▶ _Problem_:
Every line from the one with "Viewport: 1366px width, 728px" through the last line below should be repeated exactly; pictures stay out of the copy.

▶ _Records supplied_:
····················

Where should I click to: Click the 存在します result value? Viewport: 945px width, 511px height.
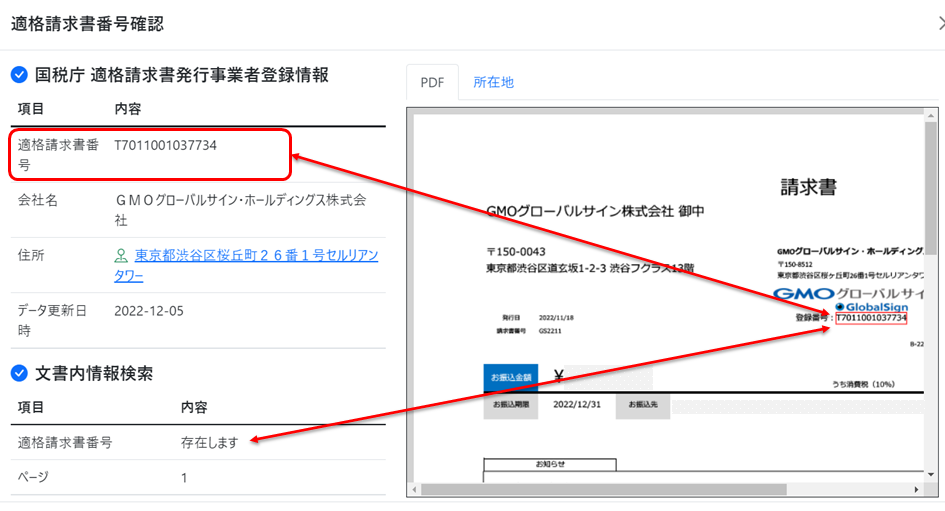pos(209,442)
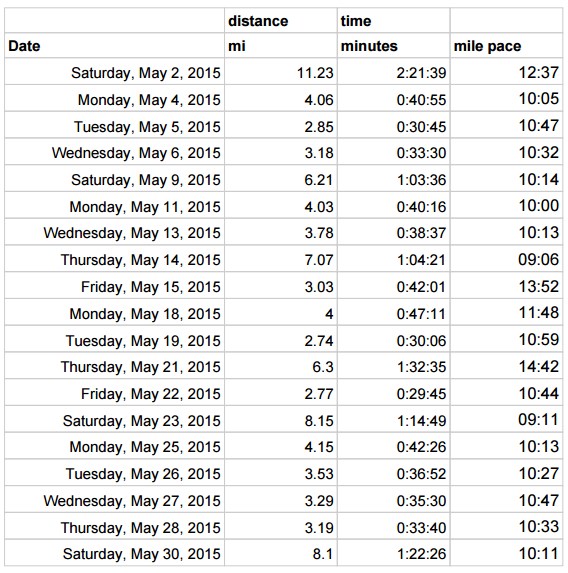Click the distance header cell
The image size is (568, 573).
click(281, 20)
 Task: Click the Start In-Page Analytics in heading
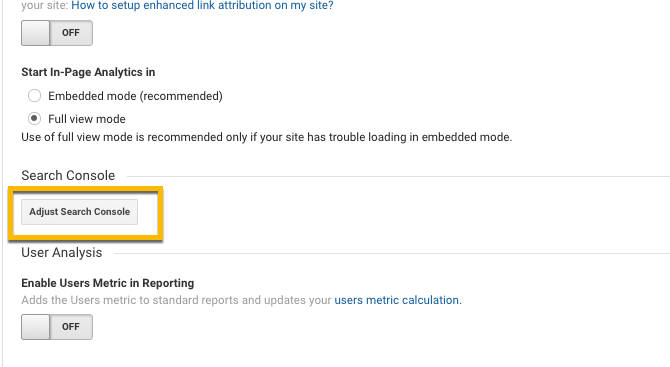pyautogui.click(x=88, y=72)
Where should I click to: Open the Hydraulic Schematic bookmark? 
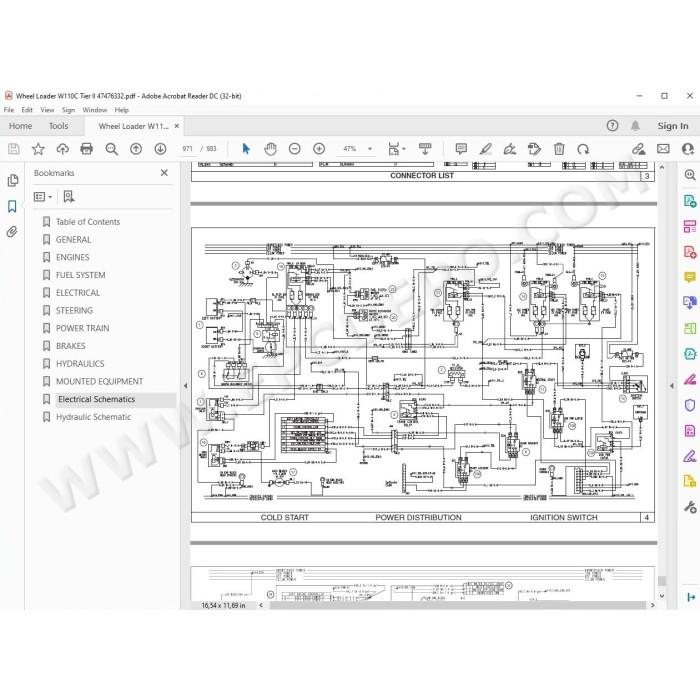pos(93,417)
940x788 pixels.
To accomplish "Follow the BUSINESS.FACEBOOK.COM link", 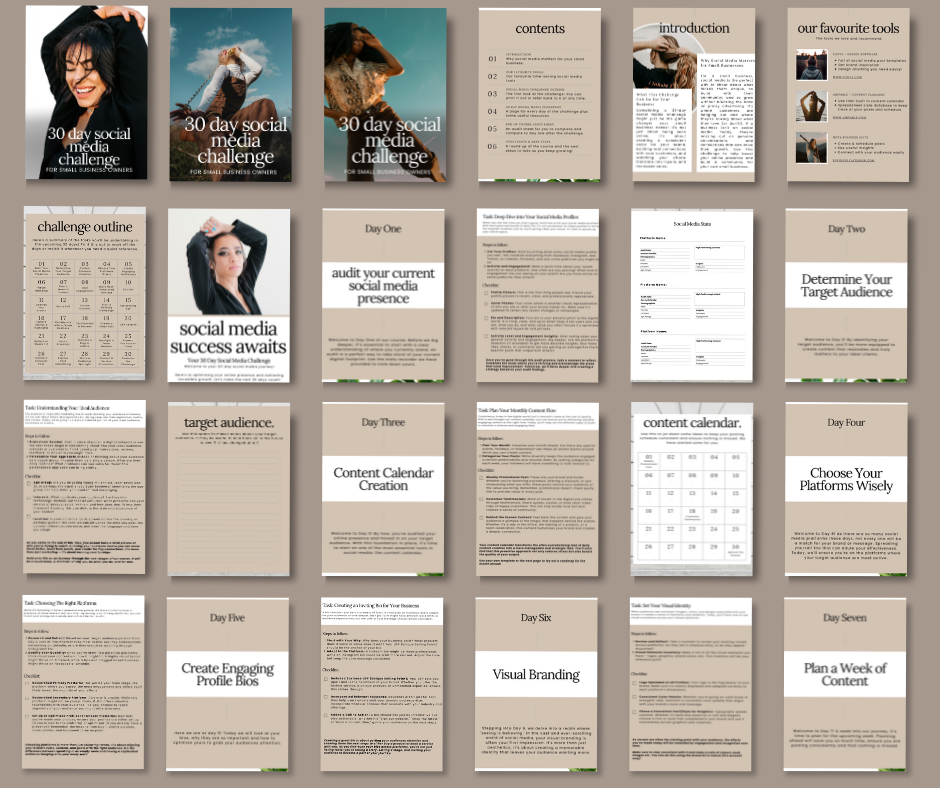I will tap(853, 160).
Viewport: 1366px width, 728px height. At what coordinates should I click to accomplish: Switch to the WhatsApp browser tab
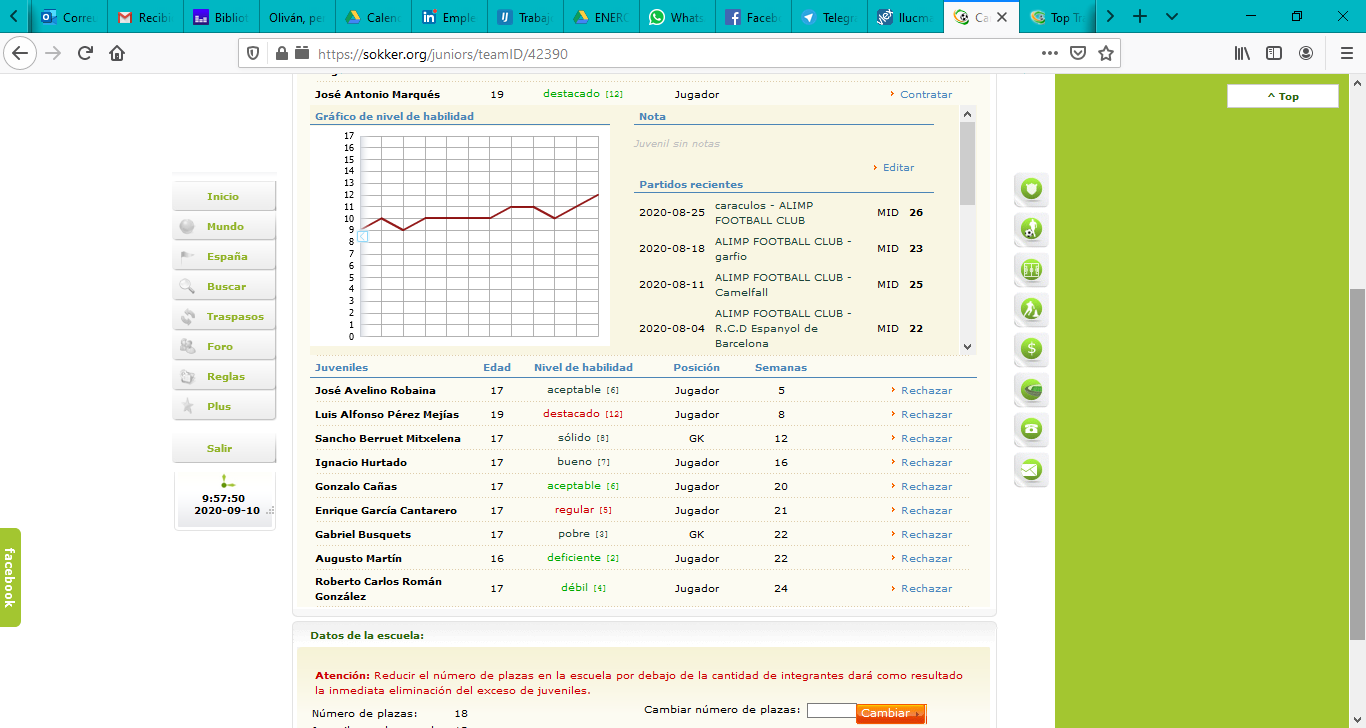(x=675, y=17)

····················

▶ _Response to this task_:
Viewport: 1366px width, 728px height. At what coordinates should I click to accomplish: Switch to the WhatsApp browser tab
(x=675, y=17)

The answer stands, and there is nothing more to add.